寒波で自宅待機しても労働基準法26条は適用されない。

大寒波の影響でツイッターに「自宅待機」がトレンド入り 「お給料減るのが不安」とつぶやく人も

未曾有の大寒波に襲われた西日本。24日は各地で大雪となり、長崎市では110年前の統計以来最高となる17センチの積雪を記録。奄美大島では115年ぶり、沖縄本島では観測史上初のみぞれに見舞われた。

一夜明けた25日朝には、ツイッターに「自宅待機」がトレンド入り。積雪の影響で道路や交通機関がマヒしたため、臨時休業や臨時休校の指示を出したり、通勤や通学の様子を見るよう通知したりする学校や会社が少なくなかったようだ。


2015年の夏は私の中では史上最強に暑かったのですが、2016年になって、これほどアチラコチラで雪が降るとは思ってもいませんでした。

1月23日頃から寒波がやってきて、東北や北海道だけでなく、四国や九州まで雪が積もり、さらには奄美大島や沖縄本島にも雪が降ってくるまでの寒さになりました。

ちなみに、大阪市内は雪どころか霙すらも降らず、普通の寒い冬でしたね。大阪はめったに雪が降らない場所で、四国や九州で雪が積もっても、大阪は空に雪がチラつくことすらない。

自宅待機なり休みとなると、その分だけ給与は減るので、それを嫌がる人もいます。

電車が来ないのに、駅に人がごった返して、電車が来るのを待っている。
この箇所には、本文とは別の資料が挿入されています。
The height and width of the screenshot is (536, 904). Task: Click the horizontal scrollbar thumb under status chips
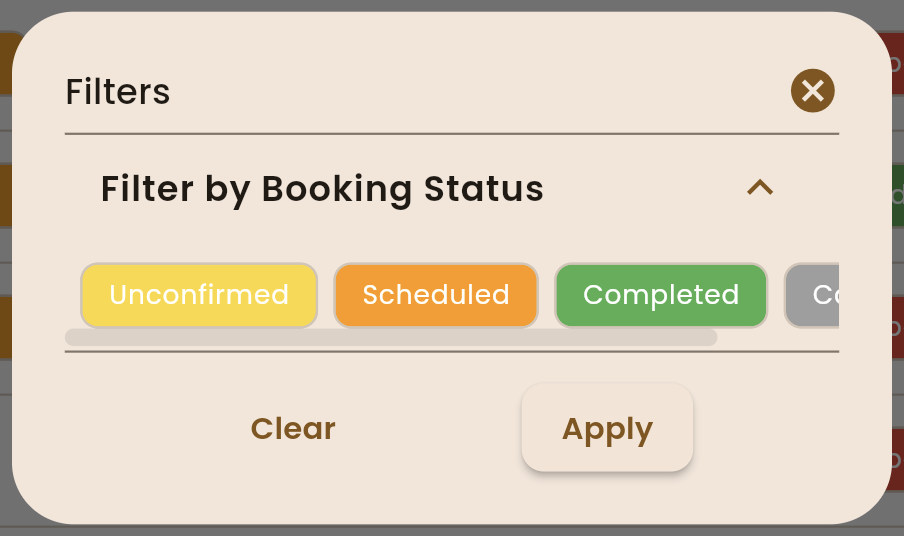[390, 337]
意地でも出勤なり通学しようとしているものの、電車は来ない。

仕事が休みになると、労働基準法26条(以下、26条)が問題となります。

第26条  
使用者の責に帰すべき事由による休業の場合においては、使用者は、休業期間中当該労働者に、その平均賃金の百分の六十以上の手当を支払わなければならない。

使用者の責任で休業すると、26条が適用され、休業手当を支給する必要があります。しかし、使用者の責任ではない場合、例えば今回のような降雪で交通機関を利用できず休みになった場合は、26条は適用されません。

よって、休みになった日の賃金は支給されない。

このような場合は、有給休暇を使って賃金を補填するのが妥当な対処策です。

他には、在宅勤務が可能な仕事ならば、寒波がやって来て降雪で交通機関を利用できなくても、対応できるでしょう。現場に行かないと仕事にならない職種だと、在宅勤務は無理ですので、この場合はやはり有給休暇を使って凌ぐのが良いでしょう。
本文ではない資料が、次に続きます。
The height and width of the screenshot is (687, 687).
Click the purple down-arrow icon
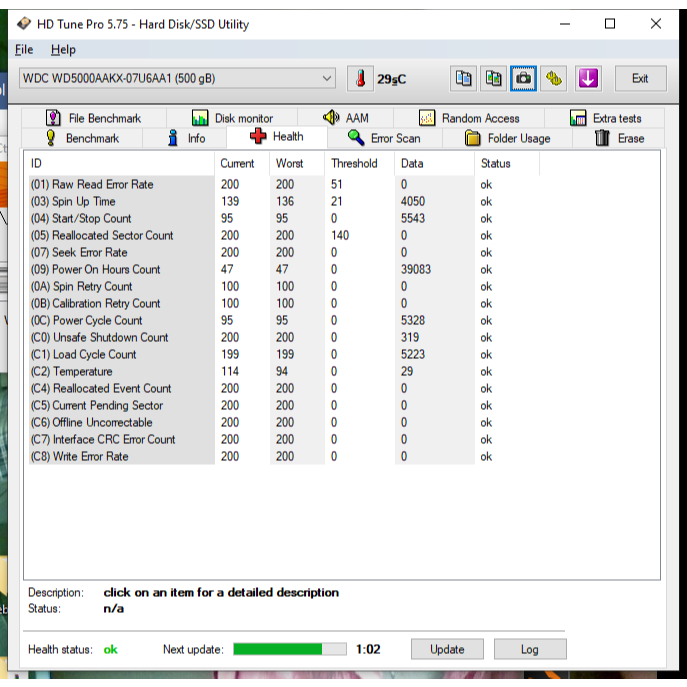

間引き運転して乗れない電車を待つよりも、「今日は休みにしちゃおう」と決める。休みたくて休んでいるわけではないので、1日、2日、そういう日があってもクビにはならない。

鉄道が終日運休してしまえば、お客さんも「こりゃあ、仕方ないな」と諦められるけれども、運休せず本数を減らしてでも、意地になって電車を動かすものだから、駅が人で溢れてしまう。

今回のような降雪があったら、鉄道会社がスパっと終日運休を決めてしまえば、丸く収まるでしょうね。